*Data to use*.

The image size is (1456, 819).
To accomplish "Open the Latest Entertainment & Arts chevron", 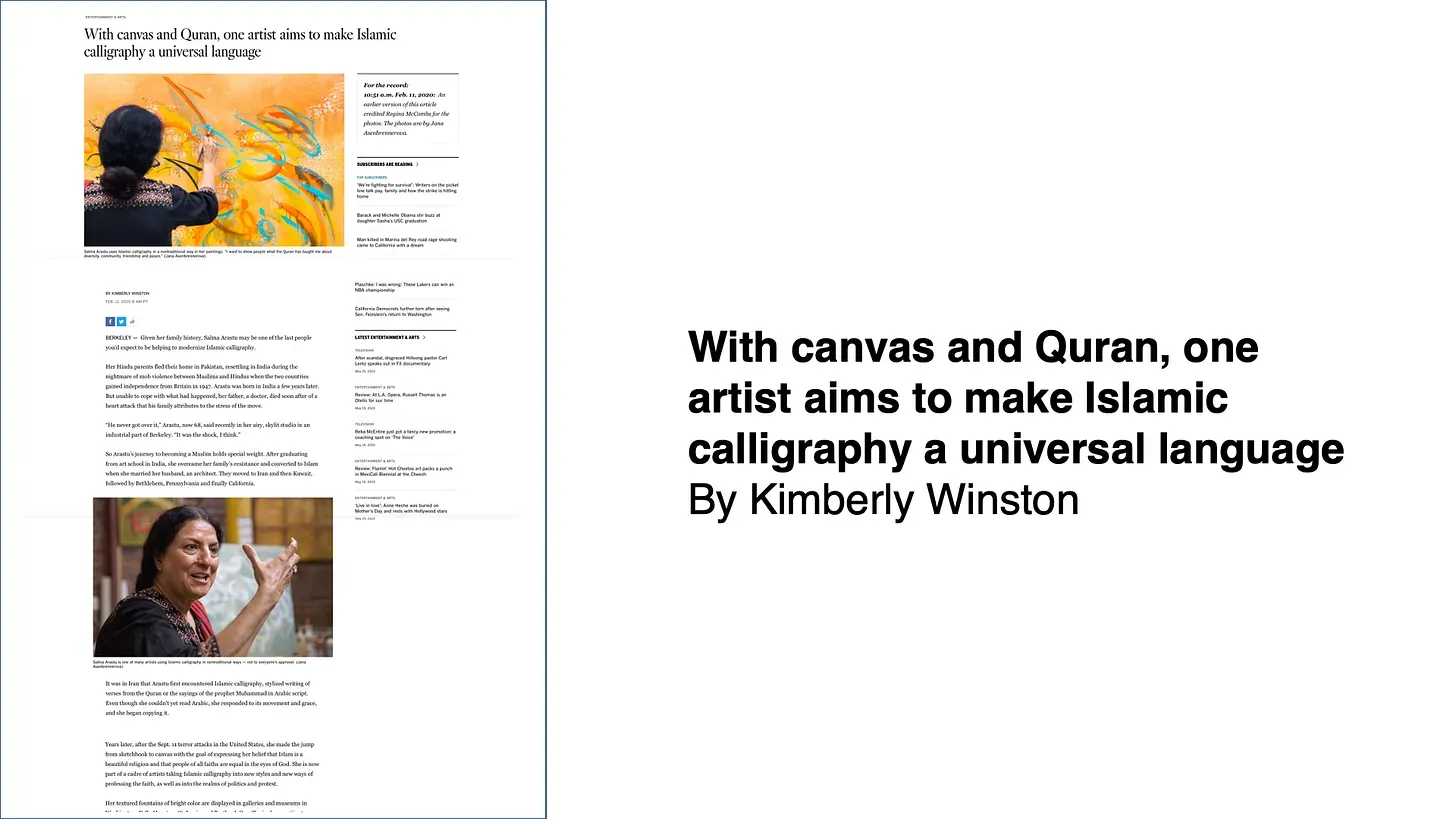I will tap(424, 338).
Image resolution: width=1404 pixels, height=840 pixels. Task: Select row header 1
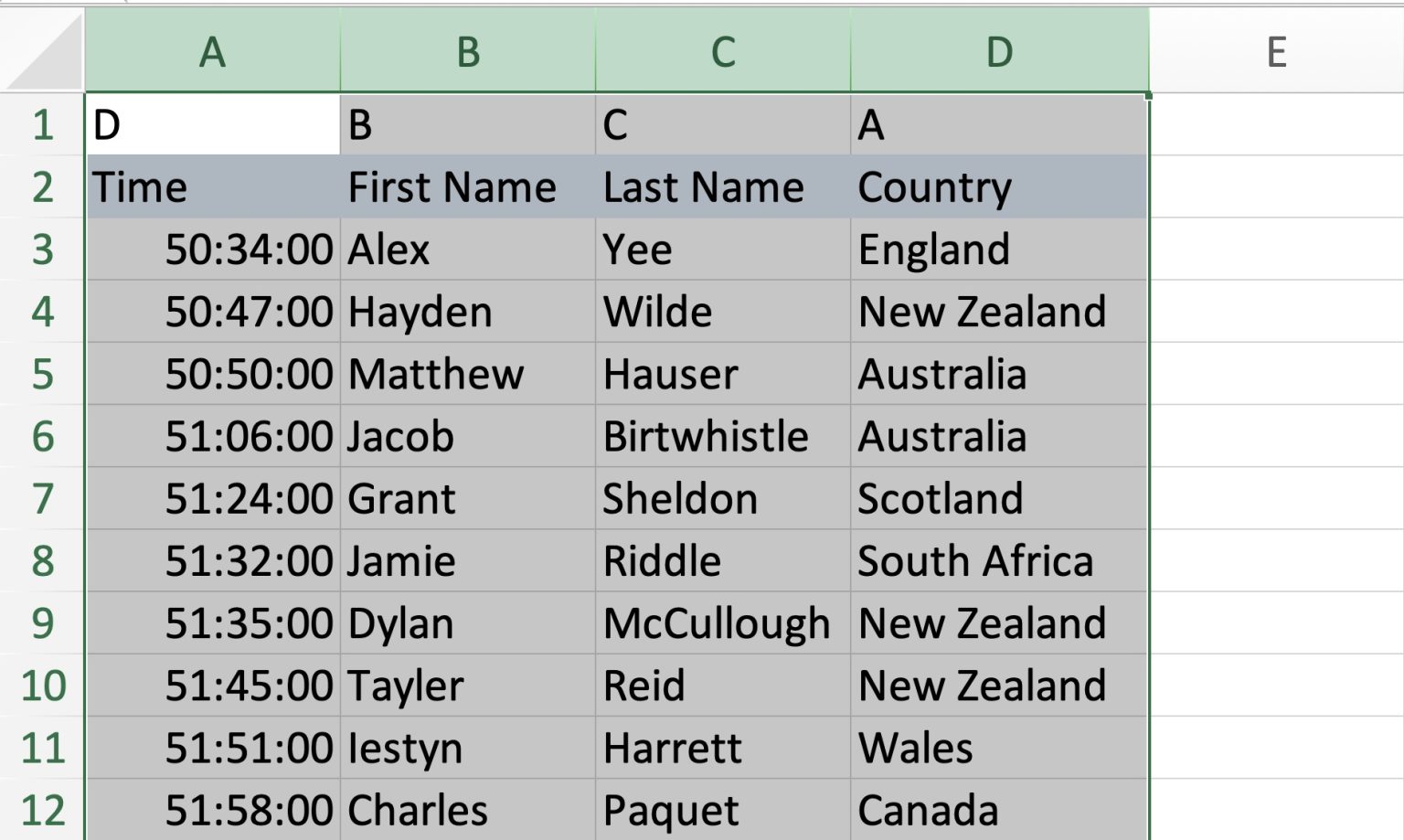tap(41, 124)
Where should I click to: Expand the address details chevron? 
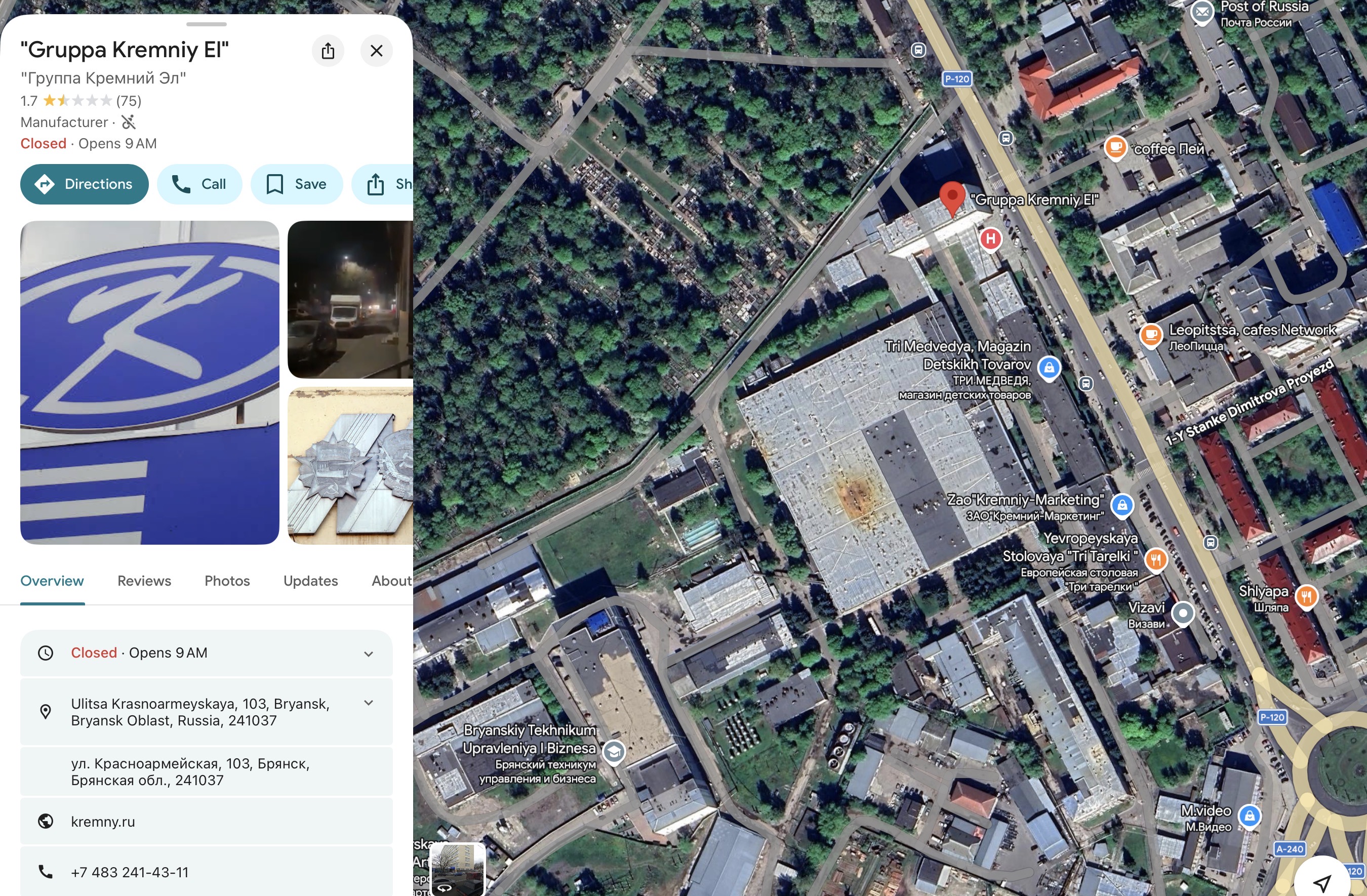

==

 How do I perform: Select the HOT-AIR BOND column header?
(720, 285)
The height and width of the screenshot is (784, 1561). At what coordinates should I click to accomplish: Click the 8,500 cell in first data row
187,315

==

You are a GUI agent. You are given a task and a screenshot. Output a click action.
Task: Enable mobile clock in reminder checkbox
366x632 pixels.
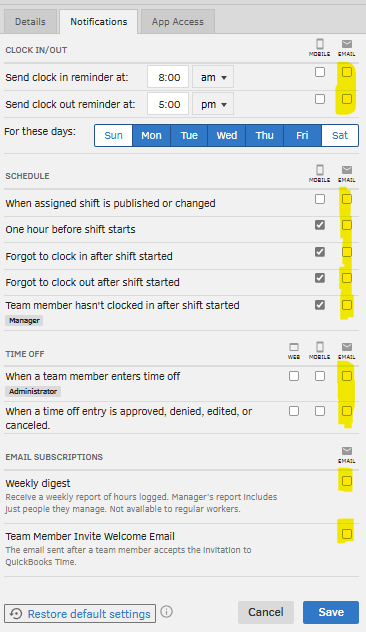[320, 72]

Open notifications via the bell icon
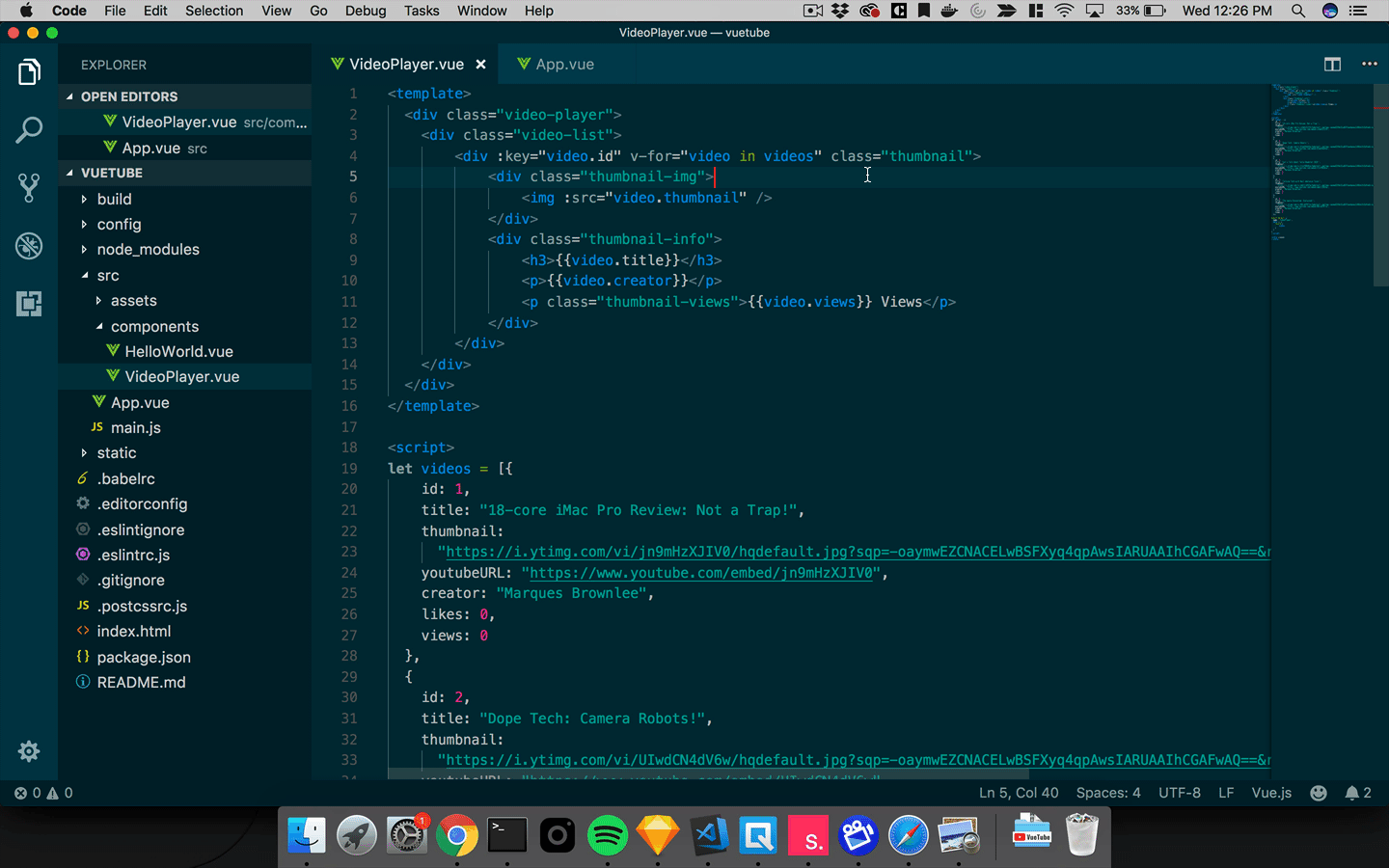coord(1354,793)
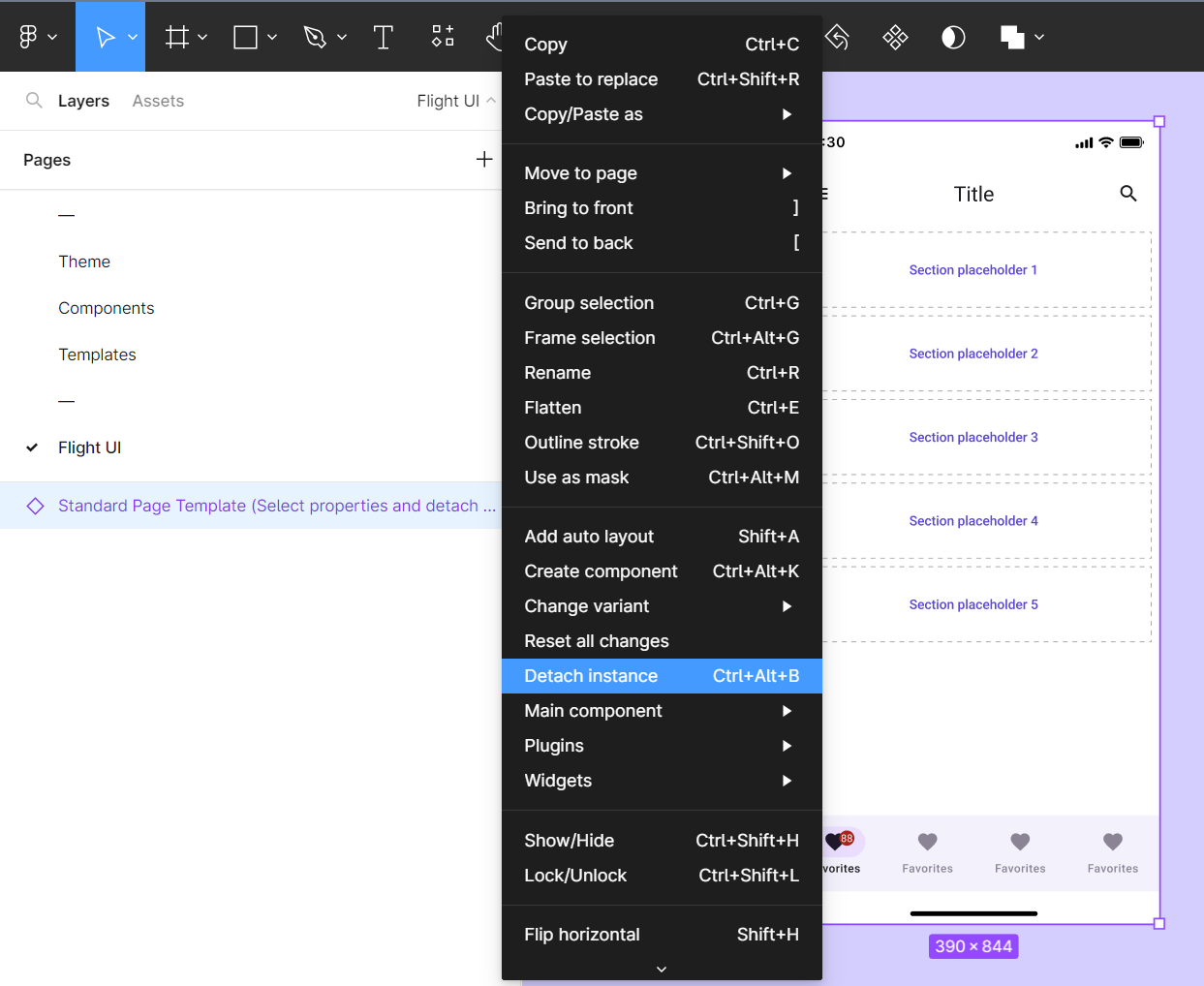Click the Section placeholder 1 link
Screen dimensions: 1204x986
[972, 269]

*What the exercise asks*.
Please swap "address details" for "shipping details" in the records, from the line with "Image resolution: width=1404" up to and including the line with "Where should I". Give back only those lines with everything else unchanged, and leave the pictures out.

*Output of the exercise*.
Image resolution: width=1404 pixels, height=840 pixels. Task: Select row header 1
tap(41, 124)
Where should I click to: Expand the shipping details chevron? 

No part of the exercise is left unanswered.